HB-EGF

Heparin-binding EGF-like growth factor (HB-EGF) is a member of the epidermal growth factor (EGF) family, which bind to and activate EGF receptor (EGFR) and ErbB4. HB-EGF has been implicated in several physiological and pathological processes in mice, including heart muscle homeostasis, heart valve development, eyelid closure, skin wound healing, skin hyperplasia, lung development, blastocyst implantation and tumorigenesis. Like other EGF family members, HB-EGF is synthesized as a type I transmembrane protein (proHB-EGF). ProHB-EGF is biologically active as a juxtacrine growth factor that signals to neighboring cells in a non-diffusible manner; it also functions as the receptor for diphtheria toxin. ProHB-EGF is cleaved at its juxtamembrane domain by metalloproteases, in a process called ectodomain shedding. Ectodomain shedding of proHB-EGF yields soluble ectodomain of HB-EGF (sHB-EGF) and a remnant carboxy (C)-terminal fragment (HB-EGF-C). sHB-EGF is a potent mitogen and chemoattractant for cells expressing its cognate ErbB receptor.

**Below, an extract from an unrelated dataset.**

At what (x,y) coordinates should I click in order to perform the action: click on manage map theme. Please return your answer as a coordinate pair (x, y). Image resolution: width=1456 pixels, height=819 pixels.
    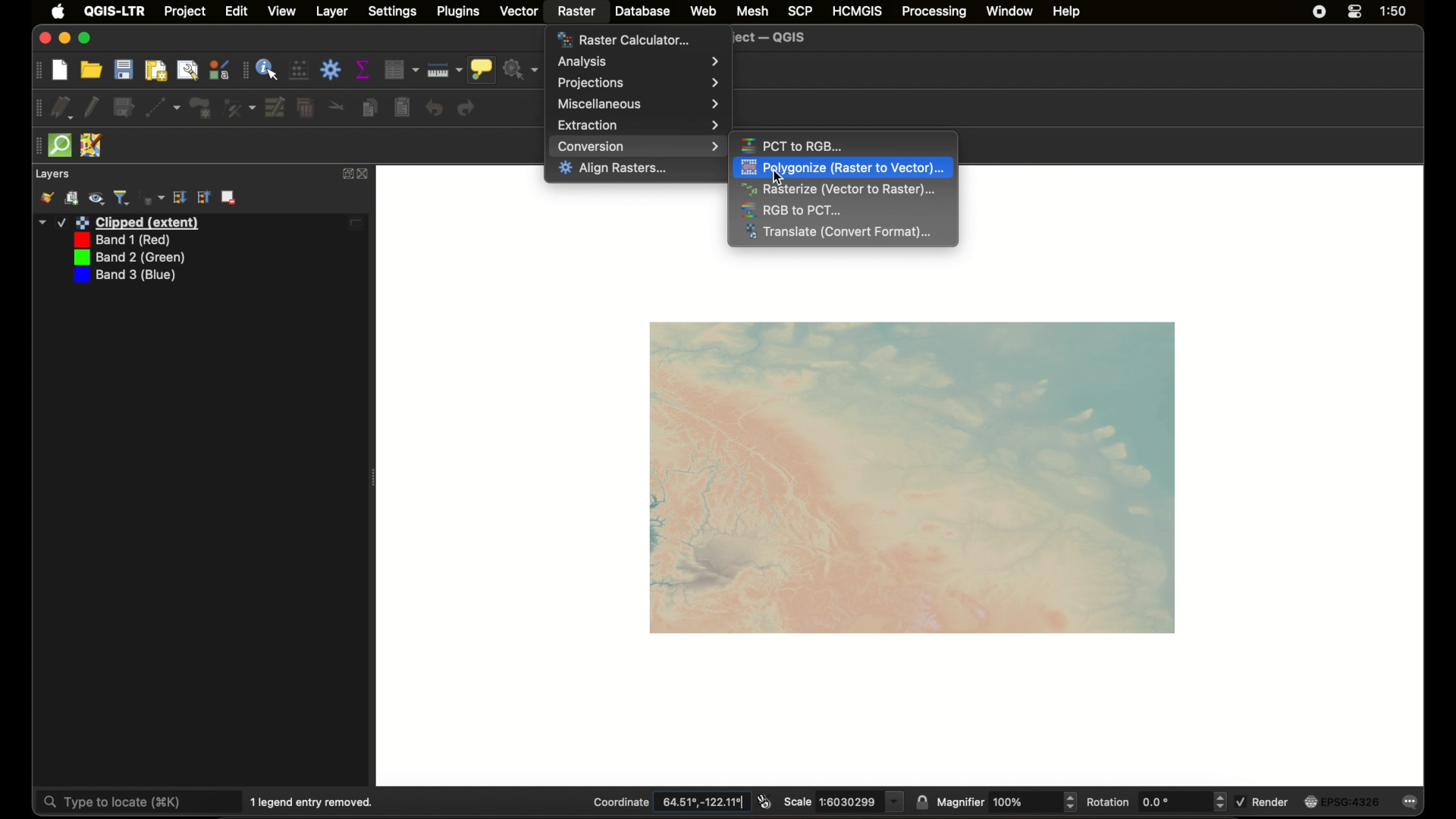
    Looking at the image, I should click on (96, 199).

Studies of mice expressing an uncleavable mutant form indicate that the major functions of HB-EGF are mediated by sHB-EGF. Dysregulated shedding of HB-EGF can also cause severe abnormalities, as shown in knock-in mice expressing a transmembrane domain-truncated HB-EGF mutant. Thus, ectodomain shedding is a critical process that must be strictly controlled for HB-EGF to function. On the other hand, HB-EGF-C also functions as a signaling molecule. Subsequent to shedding, HB-EGF-C is phosphorylated and translocates into the nucleus, where it binds to and regulates several nuclear factors. HB-EGF has a high affinity for heparin and heparan sulfate, and the binding of heparan sulfate upregulates HB-EGF activity. Although the heparin-binding domain is not essential for the activity of HB-EGF, this domain suppresses the activity of the EGF-like domain, and binding of heparin or heparan sulfate to it removes the suppressive effect. Thus heparin sulfate proteoglycans (HSPGs) are also important regulators of HB-EGF functions.